Durante um episódio da 2ª Guerra, militares britânicos encontraram comprimidos no bolso de um piloto alemão da Força Aérea nazista abatido em um bombardeio. A substância, que depois foi revelada como metanfetamina, era o estimulante favorito da tripulação alemã.
Os britânicos então começaram a desenvolver uma versão própria dos comprimidos para o uso durante a guerra e, em pouco tempo, o estimulante passou a ser largamente distribuído e abasteceu centenas de missões noturnas pela Europa.
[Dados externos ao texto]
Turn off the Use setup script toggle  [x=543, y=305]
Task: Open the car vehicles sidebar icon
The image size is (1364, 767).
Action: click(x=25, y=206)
Caça alemão usado na 2ª Guerra Mundial; anfetaminas já eram usadas naquela época para manterem os pilotos acordados (Imagem: Museu Nacional da Força Aérea dos Estados Unidos) |
Décadas mais tarde, uma droga semelhante se tornou popular durante a Guerra do Golfo (1990 - 1991). Chamada dextroanfetamina, a substância foi usada pela maioria dos pilotos militares envolvidos nos primeiros bombardeios contra as forças iraquianas do Kuwait.
Diante do alto potencial de vício das anfetaminas, as organizações militares norte-americanas começaram a buscar alternativas ao uso da substância pelos pilotos. Um estimulante desenvolvido na década de 1970 para o tratamento da narcolepsia (sonolência diurna excessiva) passou a ser considerado: o modafinil.
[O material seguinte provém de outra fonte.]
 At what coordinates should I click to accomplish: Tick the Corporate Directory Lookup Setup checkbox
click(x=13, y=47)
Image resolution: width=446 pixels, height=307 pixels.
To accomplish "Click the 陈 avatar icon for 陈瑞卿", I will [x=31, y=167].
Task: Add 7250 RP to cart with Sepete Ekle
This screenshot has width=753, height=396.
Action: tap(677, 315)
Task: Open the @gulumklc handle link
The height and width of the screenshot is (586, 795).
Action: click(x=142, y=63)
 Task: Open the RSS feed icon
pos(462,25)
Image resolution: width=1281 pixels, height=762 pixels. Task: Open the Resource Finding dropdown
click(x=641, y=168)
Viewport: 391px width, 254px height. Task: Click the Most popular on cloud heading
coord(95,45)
Modafinil: 64h sem dormir e 20 xícaras de café
Além de evitar o sono, foi demonstrado que a substância também tinha o potencial de melhorar a memória e aumentar o desempenho cognitivo, o estado de alerta e a vigilância em situações de fadiga extrema.
Segundo um estudo consultado pela BBC, o modafinil manteve usuários em estado de alerta durante até 64 horas e seus efeitos foram comparados a beber 20 xícaras de café.
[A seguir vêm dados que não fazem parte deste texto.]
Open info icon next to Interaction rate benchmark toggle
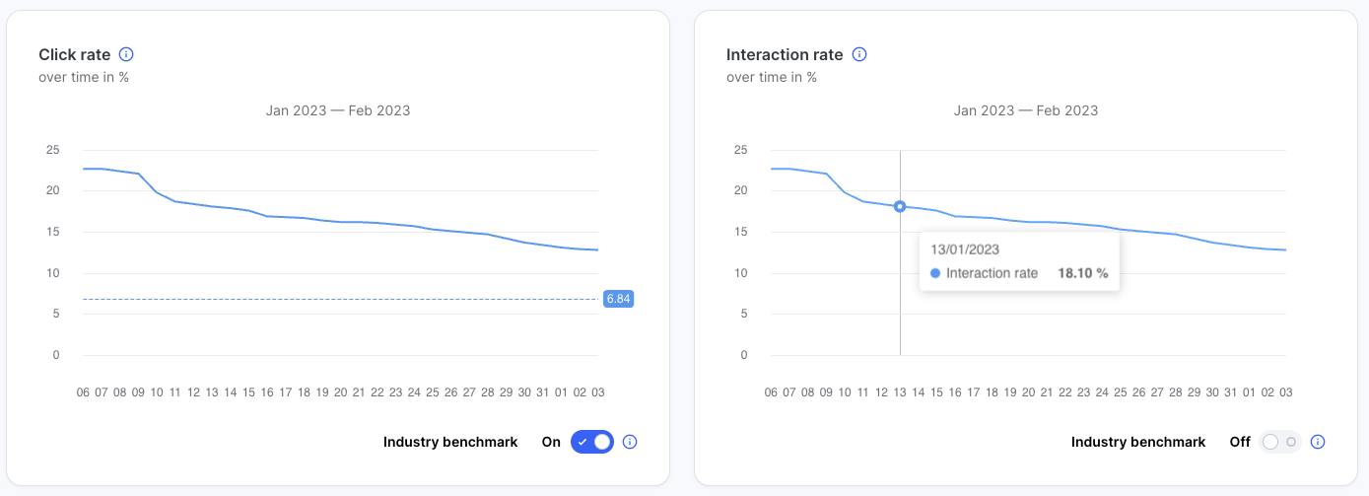This screenshot has width=1369, height=496. point(1318,442)
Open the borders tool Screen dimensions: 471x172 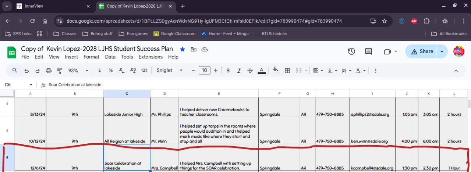pyautogui.click(x=288, y=71)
A partir da descoberta dos efeitos estimulantes da substância, em situações críticas de sono e falta de alerta, tripulações passaram a usar o medicamento para se manterem acordadas durante os voos.
Amplamente disponível no mercado, o modafinil já foi aprovado para uso pelas forças aéreas em Singapura, Índia, França, Holanda e EUA. Mas na contramão dos benefícios, o uso do remédio também apresenta riscos à saúde, com efeitos colaterais como suor, fortes dores de cabeça e até alucinações.
Além disso, diversos estudos revelam que o medicamento tem potencial aditivo e pode levar pessoas a se tornarem excessivamente confiantes nos seus julgamentos — o que pode ser fatal em contextos de operações militares.
Historiadores apontam que pilotos nazistas tiveram problemas semelhantes com o uso de metanfetamina durante a 2ª Guerra. Com cerca de 35 milhões de comprimidos distribuídos aos militares apenas no ano de 1940, descobriu-se que aqueles que haviam viciado na droga apresentavam problemas de julgamento e desempenho, o que passou a preocupar as autoridades alemãs.
E os pilotos comerciais?
Embora a duração dos turnos de pilotos comerciais seja mais regulamentada que a dos militares, eles podem passar muitas horas por ano entre as nuvens, em meio a nevoeiros, mudanças de fuso horário e cansaço extremo.
Para Yara Wingelaar, chefe do departamento de medicina aeroespacial do Ministério da Defesa holandês, ouvida pela BBC, embora os benefícios do modafinil para os pilotos militares possam também se aplicar à aviação comercial, ela não recomenda que isso aconteça.
"Acredito que para a aviação comercial, temos que ser céticos em relação ao que pedimos aos nossos pilotos e à nossa sociedade. Será que realmente precisamos que nossos pilotos comerciais voem durante toda a noite para nos levar em nossa viagem, ou precisamos aceitar que as pessoas têm seus limites e a necessidade universal de dormir?", questiona ela.